REQUIREMENT:
Please reproduce the part of the data below that begins with the line containing "This screenshot has height=797, width=1512." and runs through the end of the data, both ends included, word for word. Leave the pictures out of your answer.

DATA SECTION:
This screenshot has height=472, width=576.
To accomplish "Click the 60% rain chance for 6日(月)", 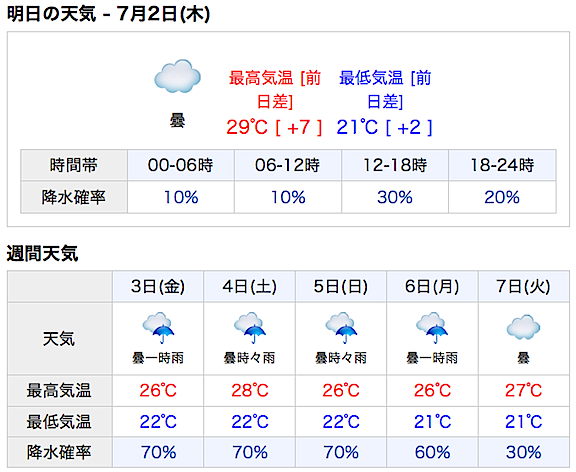I will coord(432,453).
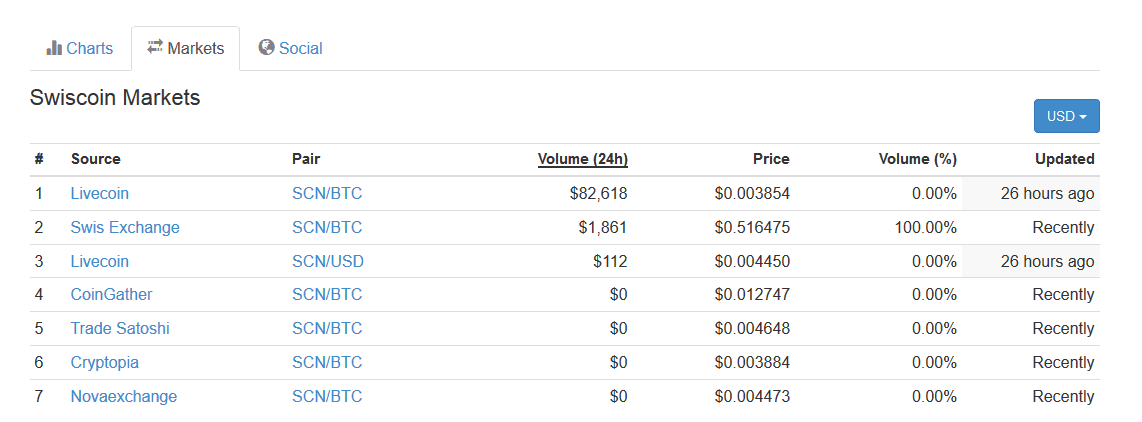Open the Cryptopia source link

pyautogui.click(x=105, y=362)

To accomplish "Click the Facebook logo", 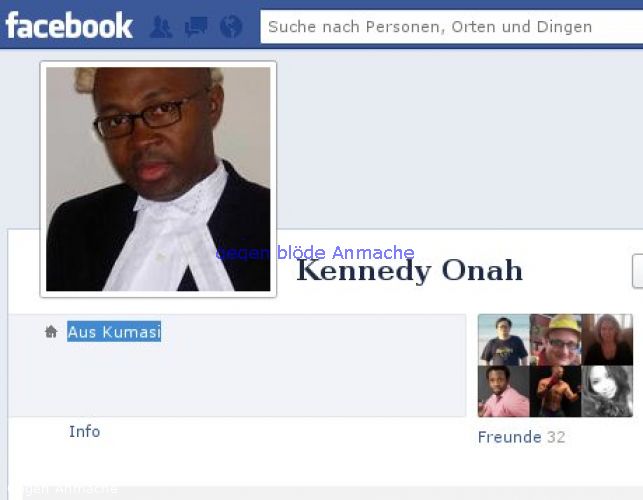I will click(x=69, y=25).
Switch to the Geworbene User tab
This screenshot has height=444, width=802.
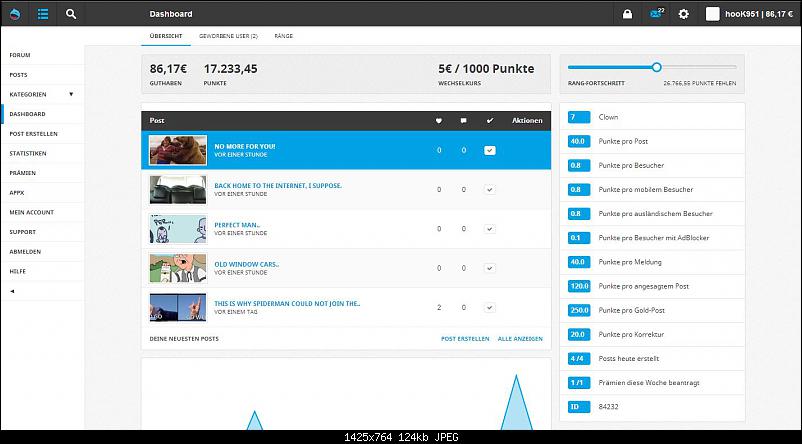coord(228,36)
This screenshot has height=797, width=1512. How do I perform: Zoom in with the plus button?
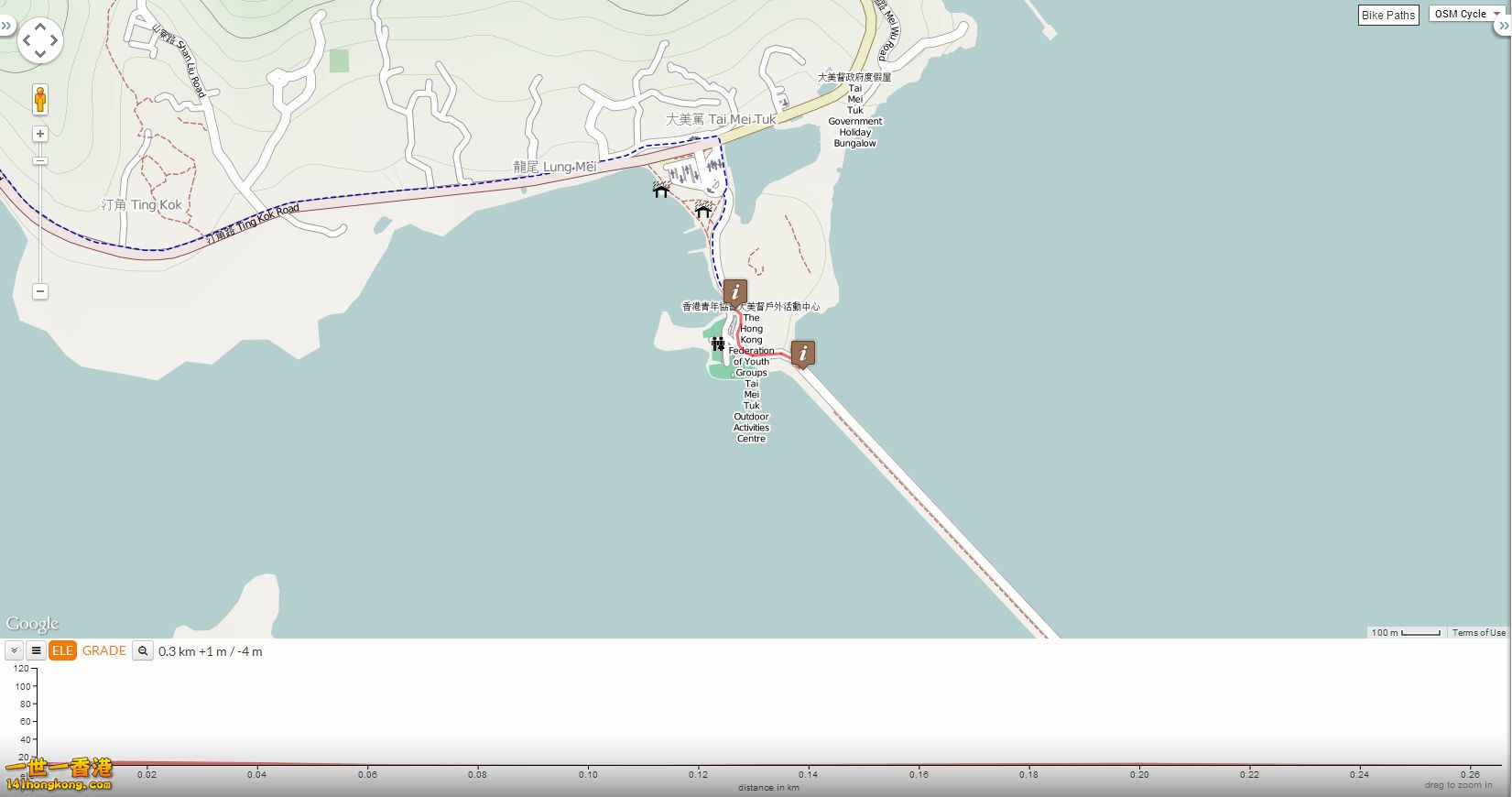coord(40,135)
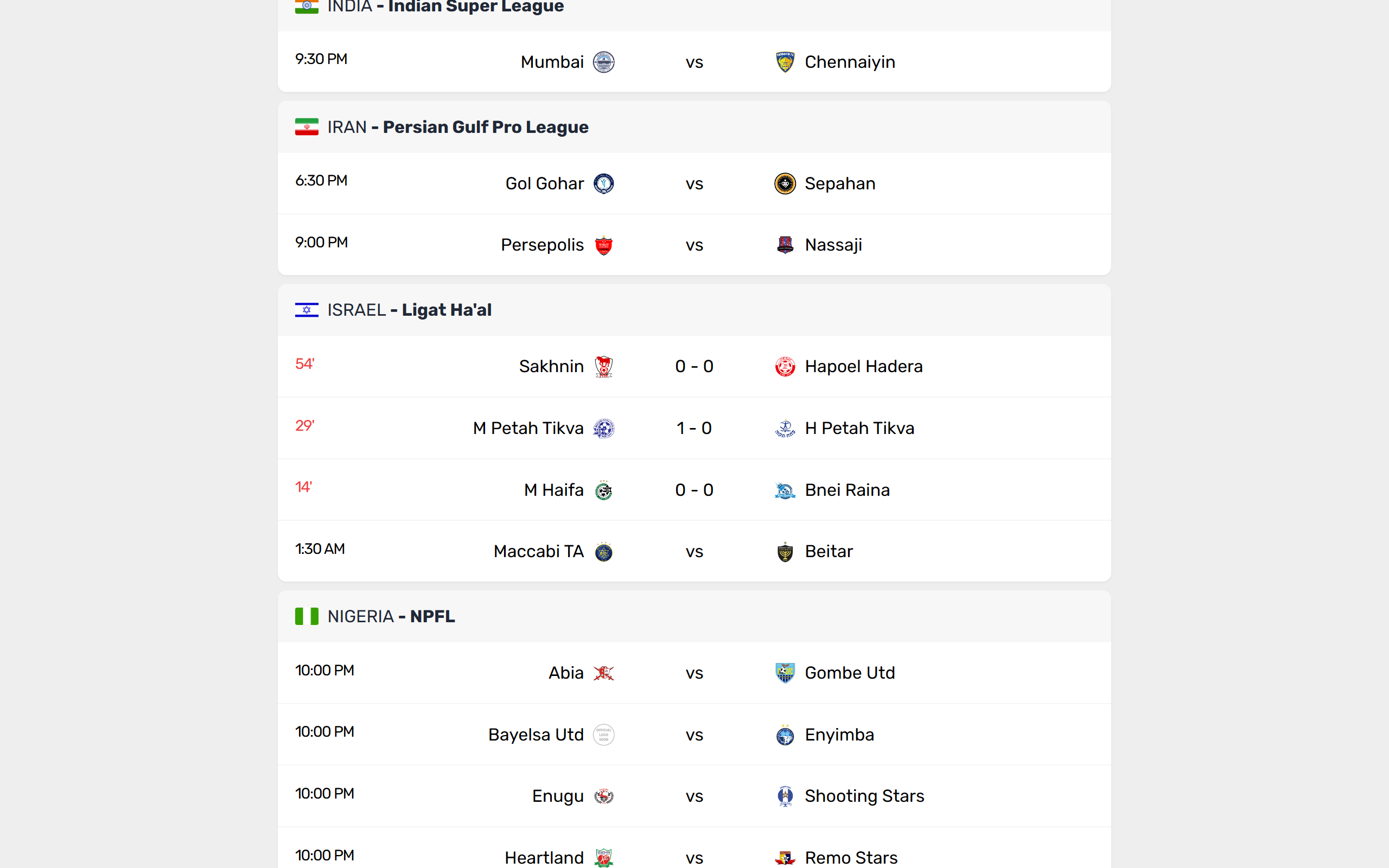
Task: Click the Israel flag icon
Action: pos(307,310)
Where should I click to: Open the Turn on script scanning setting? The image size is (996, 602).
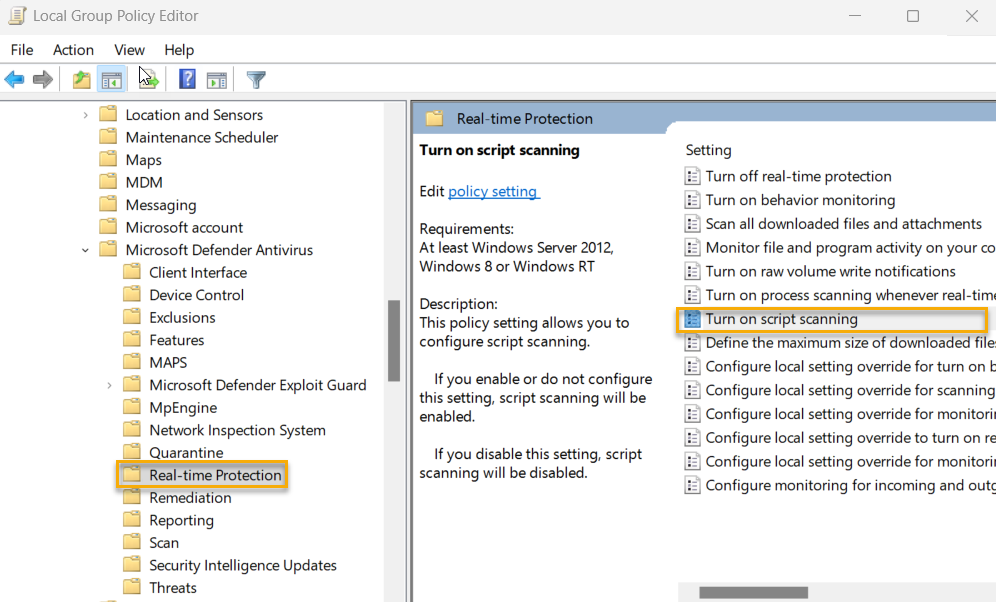click(x=782, y=318)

ANSWER TO THIS PROBLEM:
This screenshot has height=797, width=1512. How do I perform: Zoom in with the plus button?
coord(40,135)
Task: Click the Israel flag icon
Action: pos(307,310)
Where should I click to: Open the Turn on script scanning setting? The image size is (996, 602).
click(x=782, y=318)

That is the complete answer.